We report on two neuroimaging features observed in critically ill patients with COVID-19: (a) diffuse leukoencephalopathy, with symmetric confluent white matter T2 hyperintensity and restricted diffusion with relative sparing of juxtacortical and infratentorial white matter, and (b) punctate microhemorrhages with predominant involvement of juxtacortical and callosal white matter. In a series of 11 critically ill patients with COVID-19 who underwent brain MRI for a persistently depressed mental status, four patients had only diffuse leukoencephalopathy, one patient had only punctate microhemorrhages, and six patients had a combination of both. Physicians who manage patients with COVID-19 should consider these findings during work-up for persistently diminished mental status.

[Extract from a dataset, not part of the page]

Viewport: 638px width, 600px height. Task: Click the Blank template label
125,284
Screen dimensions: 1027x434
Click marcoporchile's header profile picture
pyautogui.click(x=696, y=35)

Although initial reports of brain imaging findings in patients with COVID-19 showed ischemic and hemorrhagic complications (2,5), there are now increasing reports of other findings such as patchy demyelinating lesions (6) and acute hemorrhagic necrotizing encephalopathy involving the thalami and medial temporal lobes (3). Our report comprises 11 patients in a single 3-week period in April 2020, with all patients having been critically ill and on mechanical ventilation for a mean duration of 26.5 days. We believe the diffuse leukoencephalopathy and microhemorrhages described herein are late complications of critically ill patients with COVID-19 and likely related to hypoxemia. Previously, we reported brain imaging findings in 242 consecutive patients with COVID-19 seen at our institution in March 2020 (2). None of those patients demonstrated these diffuse patterns of white matter involvement that we describe here. This suggests that these findings are not typical of earlier stages of COVID-19.
The diffuse white matter T2 hyperintensity and restricted diffusion reported herein may relate to delayed posthypoxic leukoencephalopathy (DPHL), for which a similar pattern of involvement has been described in patients approximately 10–14 days after a hypoxic insult (7). DPHL was previously described in victims of carbon monoxide poisoning, drug overdose, and cardiopulmonary arrest (8,9) and is believed to relate to oligodendroglial cell death and subsequent demyelination occurring preferentially in the deep interarterial boundary zones (10). Observed mild restricted diffusion can be related to acute demyelination. The predominant involvement of the deep white matter, sparing of juxtacortical white matter (except in precentral and occipital regions), and sparing of deep gray nuclei are typical of DPHL and in contrast to acute hypoxic ischemic injury (11).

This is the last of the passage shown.